The Doctor concedes this point and so he, Mel, the cabbie and the sonic goat army immediately flee the institute back to Earth while the Dustbins arrive, destroy the Time Lords and then themselves are obliterated in a cheap paintbox explosion.

On Earth, Mel realises that she never learned the cabbie’s name, but he decides that he prefers the mystique of remaining nameless and now actually believes himself to be a squirrel.

Entering the TARDIS, the Doctor muses that on his first day he was completely screwed over by some Time Lords, completely sidelined by the plot and locked in a cell for three and a half episodes.

The Doctor is sick and tired of this. "Bah! Let off by the Time Lords after I unwittingly help him conquer Gallifrey, tricked out of getting decent prestige on Thoros Beta, that singles bar on Zaurak Minor, failing to murder Bill Gates... I've become too simple, too easy to predict!
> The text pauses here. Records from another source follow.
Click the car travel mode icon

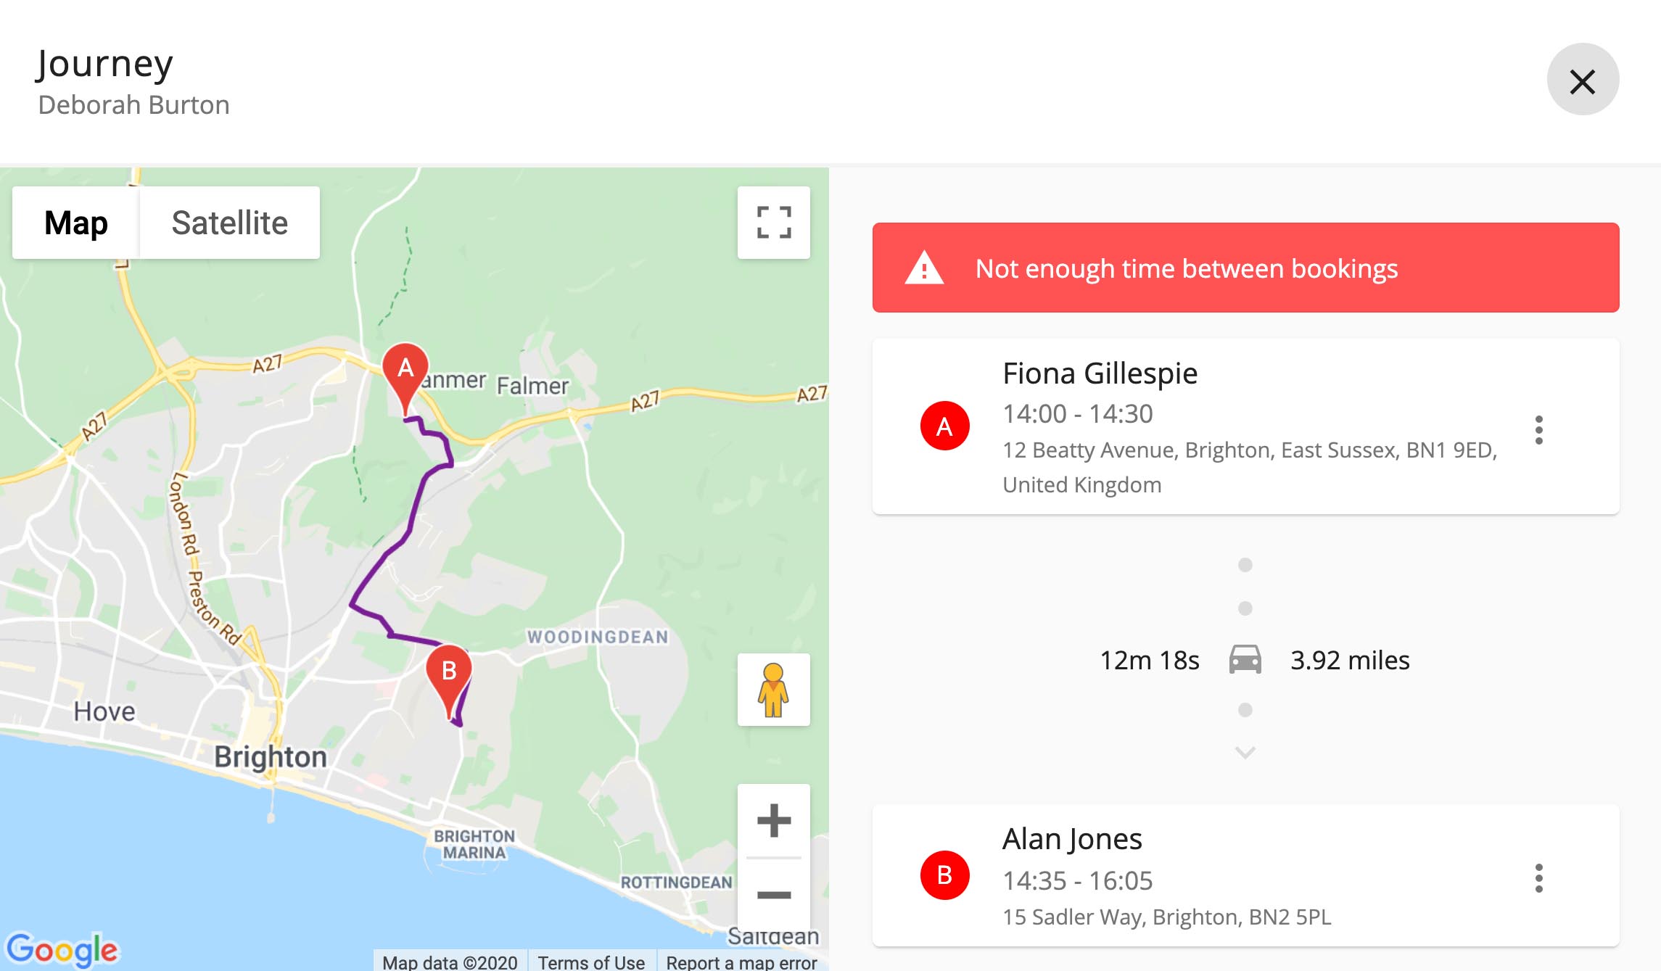click(x=1245, y=660)
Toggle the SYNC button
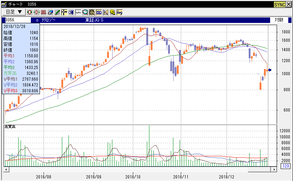Viewport: 293px width, 181px height. (279, 4)
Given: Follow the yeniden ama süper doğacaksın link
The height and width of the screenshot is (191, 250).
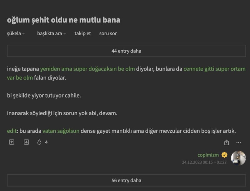Looking at the screenshot, I should pos(88,69).
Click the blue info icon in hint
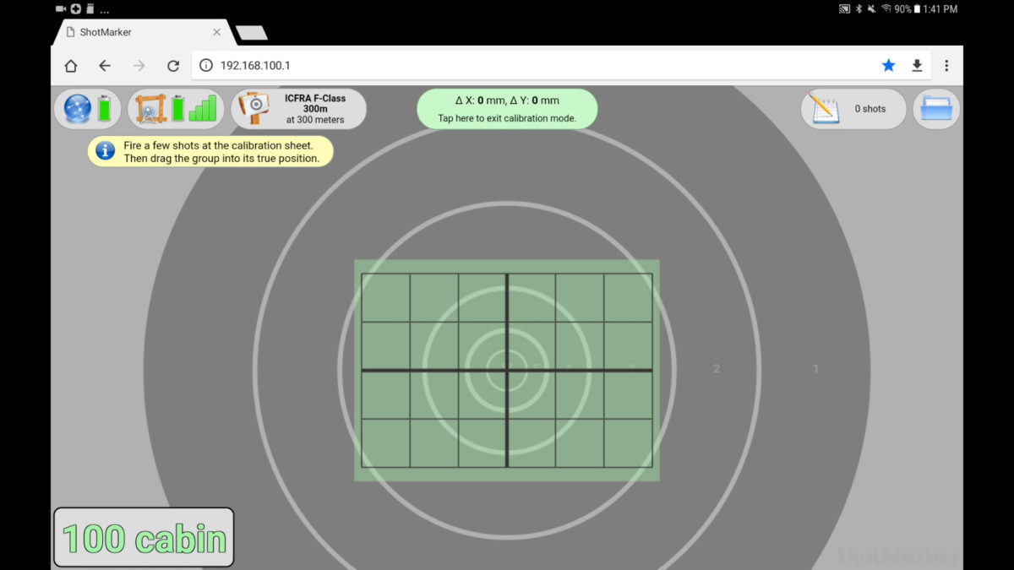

Now I'm so small I can't even go round throttling people - I'll be lucky to castrate them instead! No, I'll need something else. Something cunning, and devious."

The Doctor grips his question mark umbrella, his burning gaze looking into the depths of inner time.

"Things are happening, ancient forces stirring, unresolved problems of the past destined to involve me. If I don't want to be manipulated, I'll just have to be the one doing the manipulating! Well, my new incarnation's resolution: NO MORE MISTER NICE GUY! And I can live with that, even if NO ONE ELSE can!"

"You're SURE you're fully recovered from your regeneration, Doctor?"

"Oh, don't worry, Mel. It's just a new approach to life. What's the worst that could go wrong?"

Book(s)/Other Related –
The First Adventure of the Seventh Doctor (Canada Only)
The Who-Files: Black Ops of the Time Lords
"Where To Guv?" Autobiography of a Nameless Cab Driver

Fluffs - Sylvester McCoy seemed off his trolley in this story.

Goofs -
In part one, Rungar says that the Time Lords are from the future where President Romana has monumentally screwed everything up, but in part four they are in the present.
There’s probably something about time flux mechanics that explains all that, but in context it makes as much sense as that scene in Attack of the Clones where Annakin Skywalker is somehow able to be present at the birth of his own parents.
Mistakes like that bug me. In fact, they terrify me since Big Finish comprises some of the most anal and continuity-obsessed fans in existence and it seems they have either got a life and ignoring such problems, or I’m losing mine in noticing them...

Fashion Victims -
Mel’s puff-sleeved pink-and-candy striped blouse, white jeans and boots that make her look like a boiled sweet. That screams a lot.

Technobabble -
Mel is able to fit her hair inside a space helmet by comprising the packing efficiency of the hairspray envelope.

Links and References -
Mel is still underwhelmed from the previous adventure, and this one not only links up with the stories of Season 24, it also explains the origins of the Doctor’s rarely used and incredibly silly all-purpose dues ex machina: the sonic goat army of DEATH!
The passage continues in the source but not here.